La magnitud del riesgo está vinculada al seguimiento de la cadena productiva. Un artículo confeccionado en Colombia, pero elaborado con insumos provenientes de un país bajo sospecha por trabajo forzoso, podría perder el acceso preferencial a Estados Unidos y enfrentar aranceles adicionales.
Lacouture lo explicó de forma simple: si una camisa hecha en Colombia utiliza tela importada de un país señalado, el producto local podría ser objeto de sanciones. “El producto podría quedar bajo revisión por su origen en la cadena productiva”, dijo.
El contexto genera preocupación entre empresarios que dependen del mercado estadounidense y plantea nuevos retos para quienes exportan desde Colombia, poniendo en entredicho la viabilidad de numerosas empresas orientadas al extranjero.
Para evitar las sanciones, Colombia tendrá que tomar decisiones regulatorias antes del 6 de julio. “Colombia tiene hasta el 6 de julio para presentar acciones contundentes que le permita a Estados Unidos entender que Colombia tiene controles frente al trabajo forzoso”, insistió Lacouture.
La dirigente reclamó la expedición de un decreto que restrinja la importación de materias primas o productos asociados al trabajo forzoso, reforzando así la posición nacional. “Se necesita voluntad política por parte del Gobierno nacional para sacar un decreto que permita establecer acciones que restrinjan la importación de productos con trabajo forzoso”, insistió.
También se exige mejorar los sistemas de vigilancia y trazar el origen de todos los insumos empleados en la industria exportadora. Instituciones como el Instituto Colombiano Agropecuario (ICA), el Instituto Nacional de Vigilancia de Medicamentos y Alimentos (Invima) y la Dirección de Impuestos y Aduanas Nacionales (Dian) resultan fundamentales para cumplir estos estándares internacionales.
Las autoridades estadounidenses determinan qué regiones o países representan riesgo, de modo que Colombia debe fortalecer sus instituciones e incrementar la transparencia en las operaciones de comercio exterior.
María Claudia Lacouture apuntó también a los desafíos estructurales que afronta la economía colombiana. “Generar facilidad y eficiencia en los procesos de exportación, importación y todo lo que está relacionado con el comercio internacional” resulta esencial, subrayó.
Señaló que es clave aplicar mejoras en procedimientos del ICA, Invima y Dian para reducir el “costo país” que afecta las utilidades de las empresas. “Cada una de ellas tiene procesos para mejorar que faciliten que Colombia pueda reducir ese costo país que sigue pesando”, agregó.
Aspectos como las limitaciones de infraestructura, los altos costos de energía y otros gastos impactan la competitividad exportadora. Para la presidenta ejecutiva de la Cámara de Comercio Colombo Americana, el nuevo gobierno debe “entrar a generar eficiencias y facilidades y productividad para que se pueda exportar más”.
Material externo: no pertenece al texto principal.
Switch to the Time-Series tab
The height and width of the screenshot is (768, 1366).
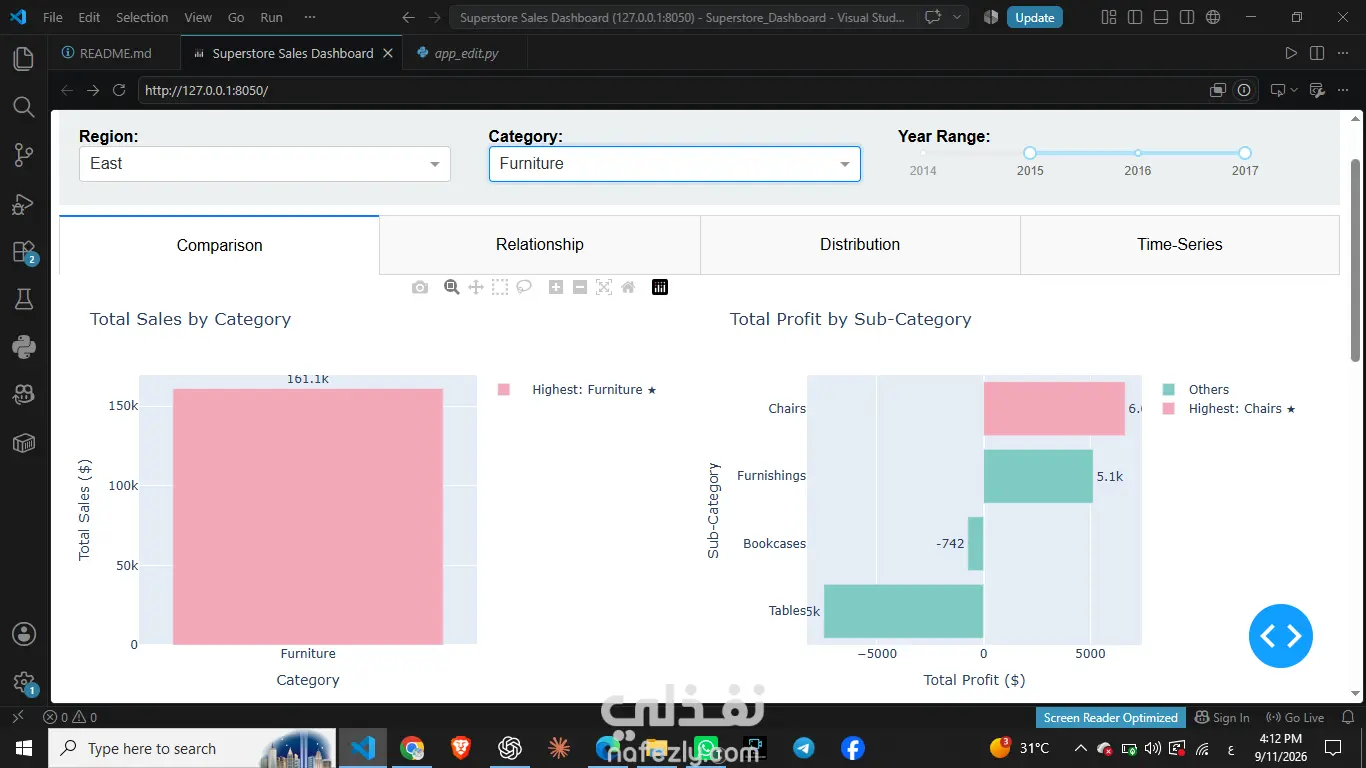1180,244
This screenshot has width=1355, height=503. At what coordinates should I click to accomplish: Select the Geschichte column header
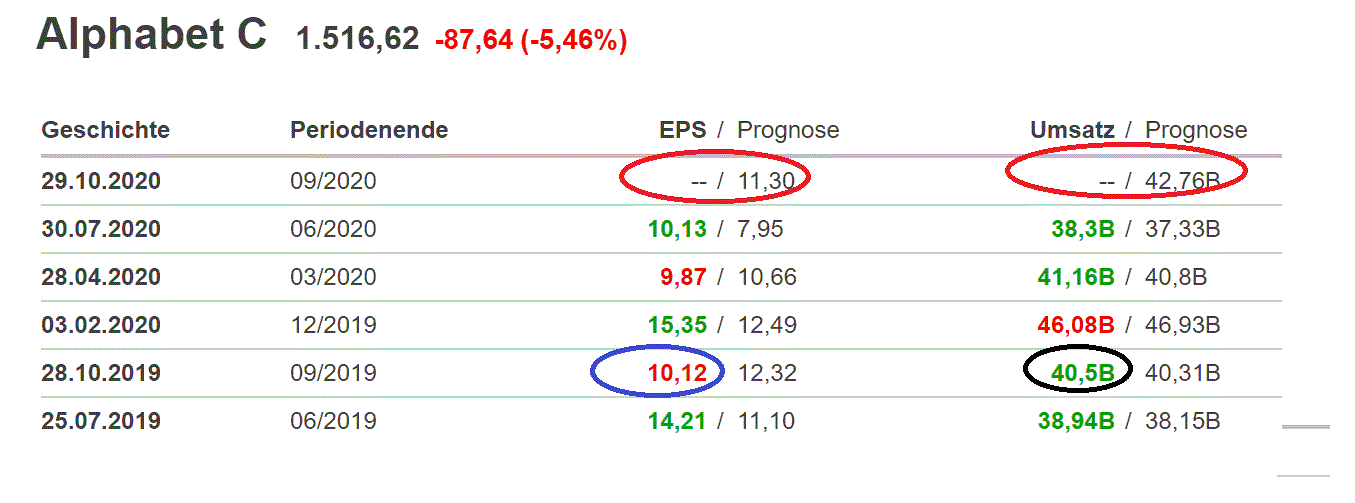coord(105,130)
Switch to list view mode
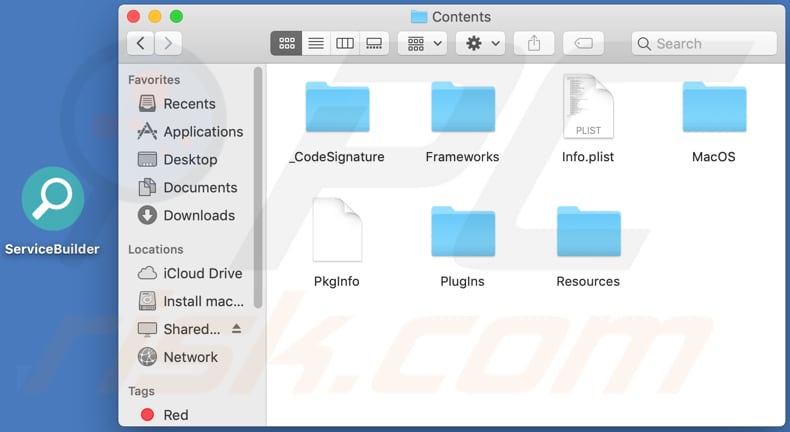The image size is (790, 432). click(x=316, y=43)
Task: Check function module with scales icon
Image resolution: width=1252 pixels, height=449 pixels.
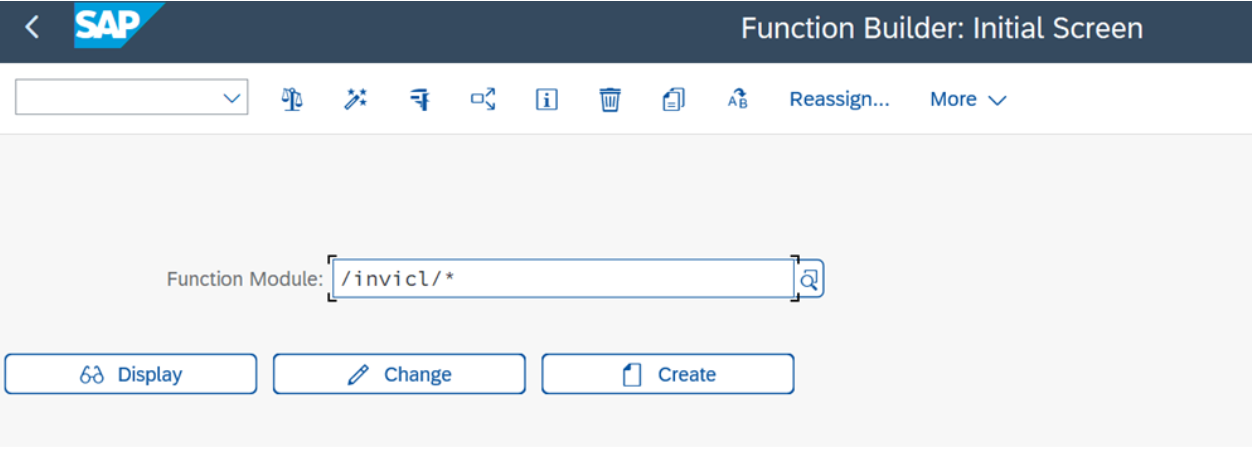Action: (x=292, y=99)
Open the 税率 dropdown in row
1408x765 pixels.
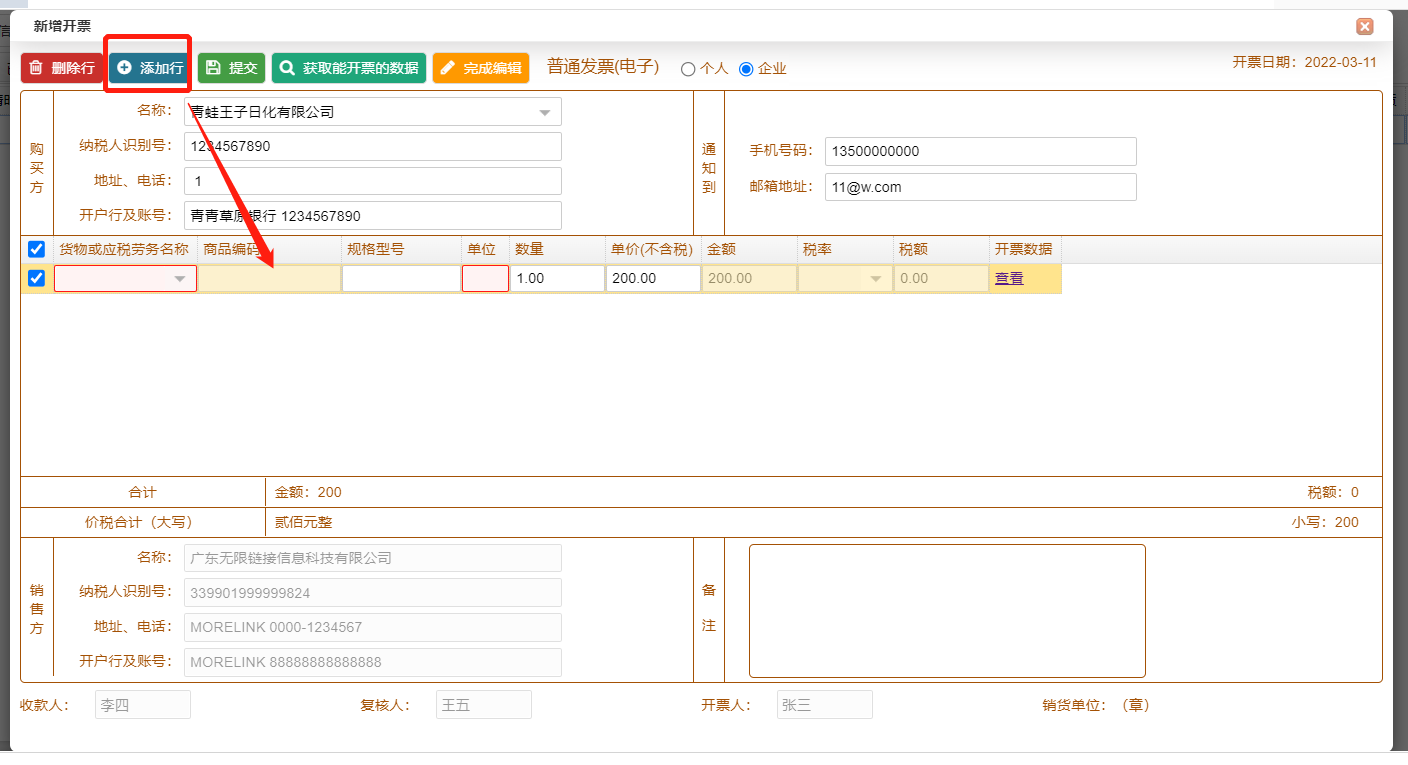pos(876,279)
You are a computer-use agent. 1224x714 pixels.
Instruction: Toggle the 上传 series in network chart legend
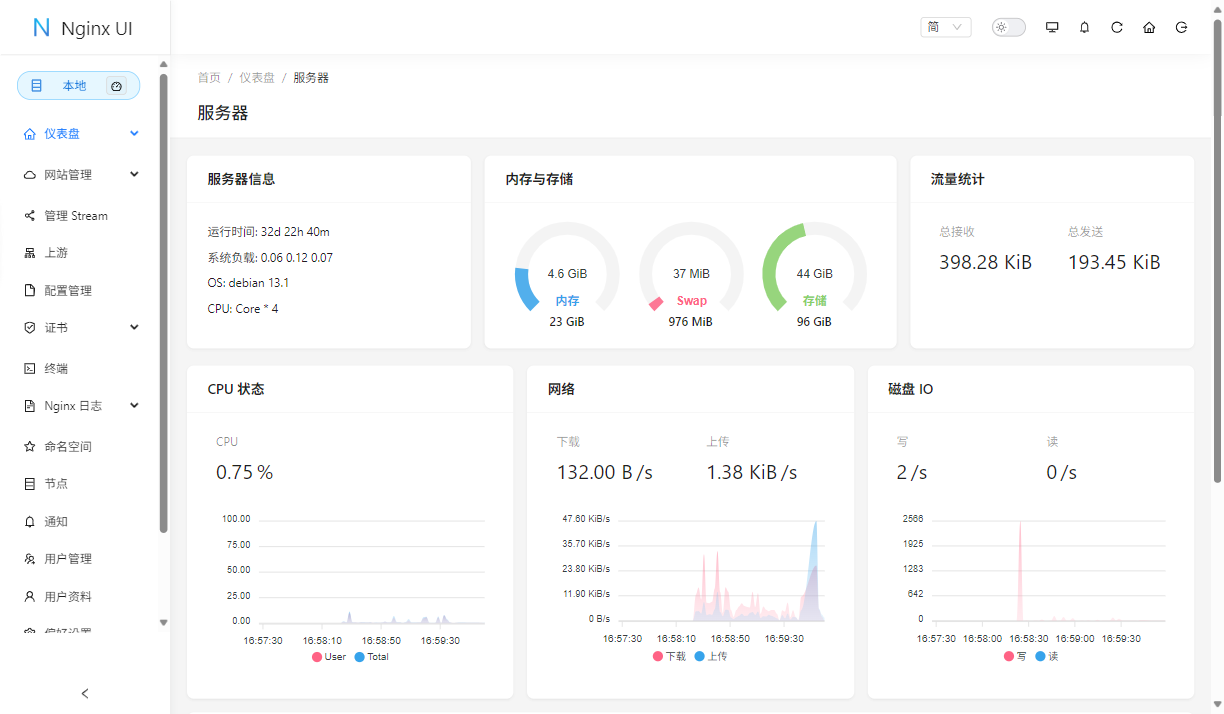710,657
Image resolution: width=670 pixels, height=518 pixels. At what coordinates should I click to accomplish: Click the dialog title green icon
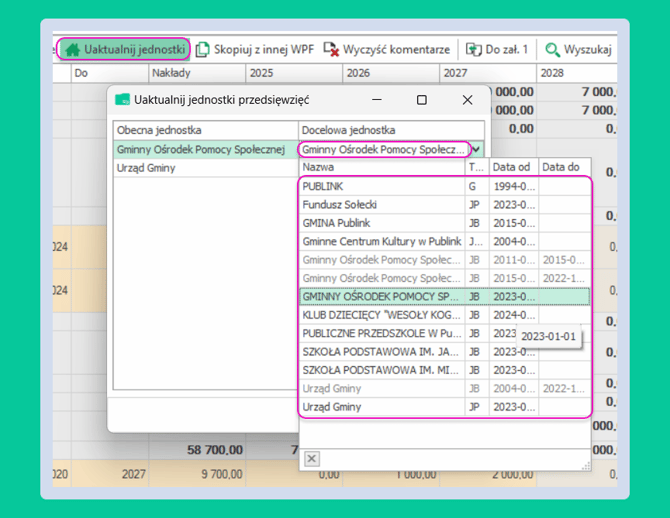(122, 100)
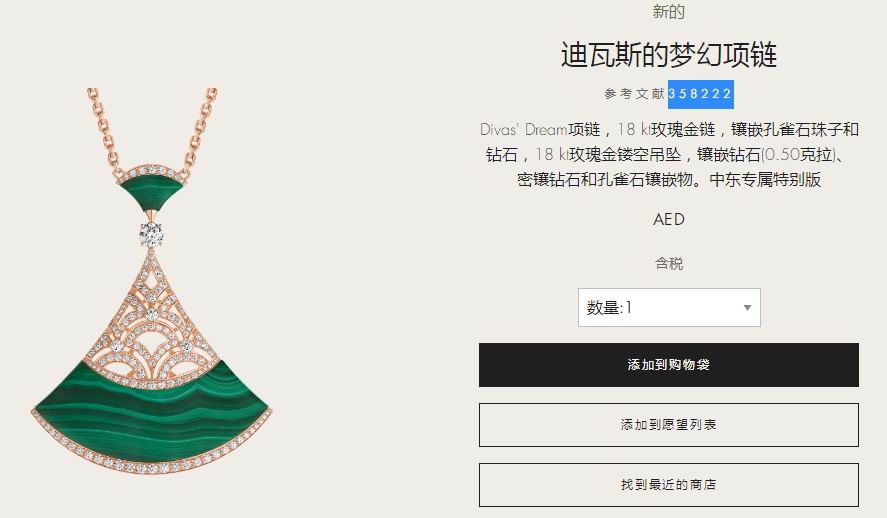Click the right rose gold chain
The image size is (887, 518).
coord(200,129)
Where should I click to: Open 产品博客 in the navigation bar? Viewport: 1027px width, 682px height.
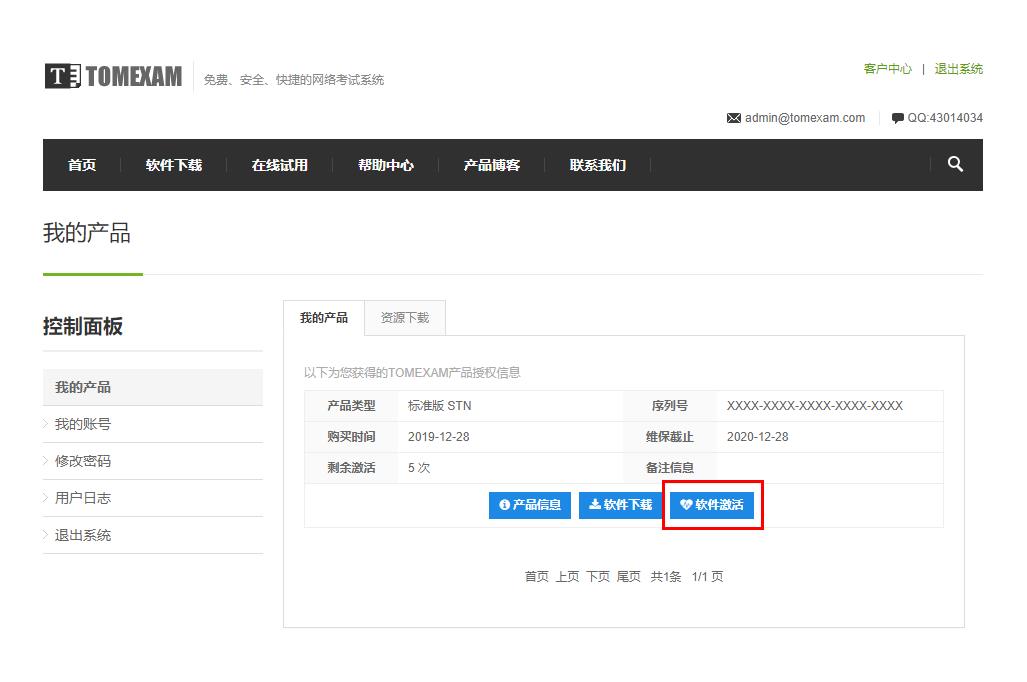pos(492,165)
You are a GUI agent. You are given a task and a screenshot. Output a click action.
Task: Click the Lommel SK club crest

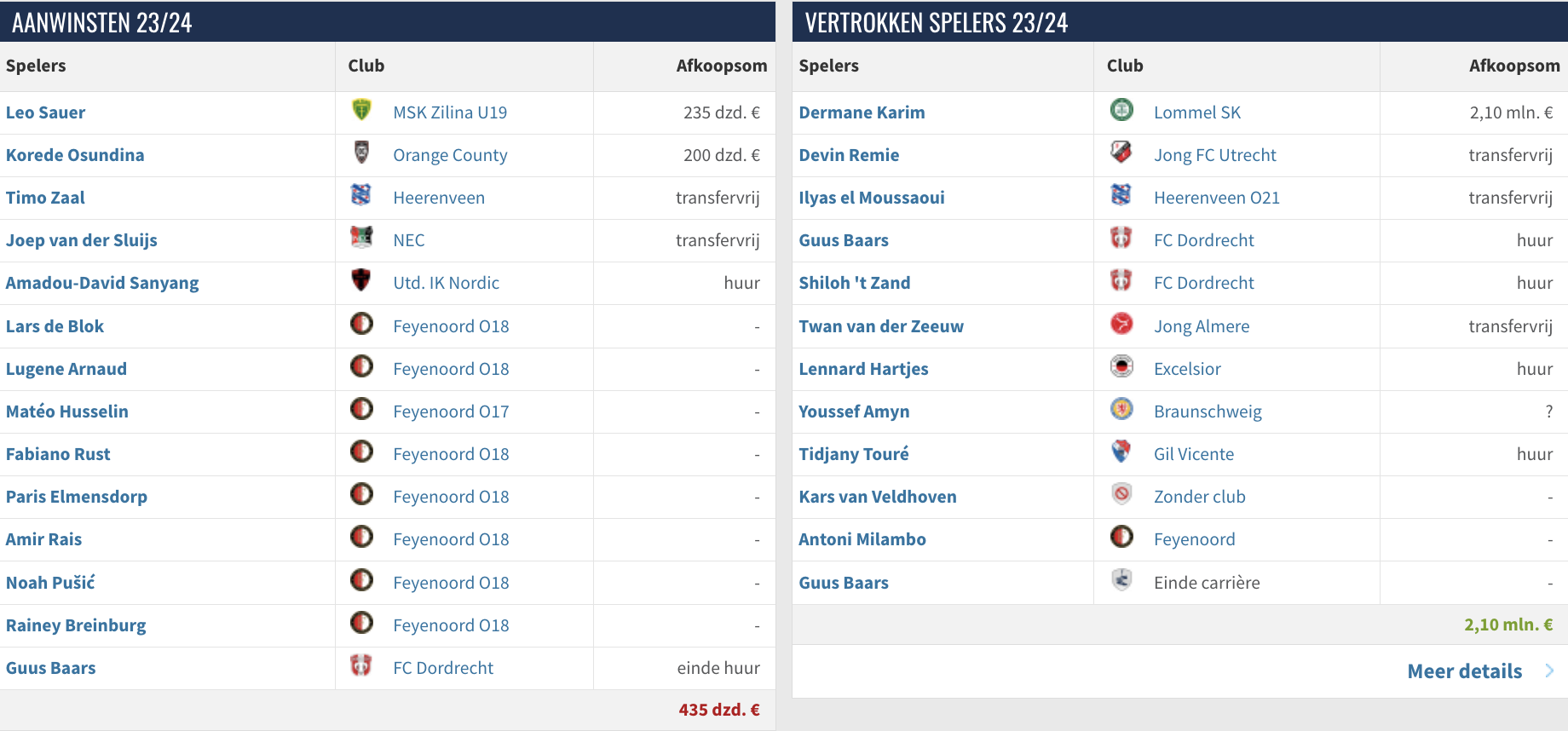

El gremio enfatizó que los ajustes requeridos no dependen solo del sector privado, sino principalmente de políticas regulatorias y apoyos institucionales emanados del sector público para encarar los desafíos globales.
Así las cosas, AmCham Colombia diseñó una hoja de ruta para el periodo 2026-2030, cuyo fin es robustecer las relaciones bilaterales con Estados Unidos y pasar de la simple continuidad a una gestión activa de nuevas oportunidades. “Estamos presentando acciones desde el punto de vista político, desde el punto de vista comercial y también de oportunidades”, indicó Lacouture.
La estrategia fija objetivos conjuntos en diversos ámbitos e impulsa mecanismos diplomáticos para mantener canales abiertos y fortalecer la cooperación entre ambos países. “El reto principal es un gobierno que pueda trabajar dentro de los intereses comunes de los dos países a través de mecanismos diplomáticos”, señaló la dirigente.
Recordó que el vínculo económico entre Colombia y Estados Unidos sostiene uno de los principales motores del empleo en el país. Más de 5 millones de puestos de trabajo dependen de los resultados del intercambio comercial y de las inversiones ligadas a esta relación bilateral.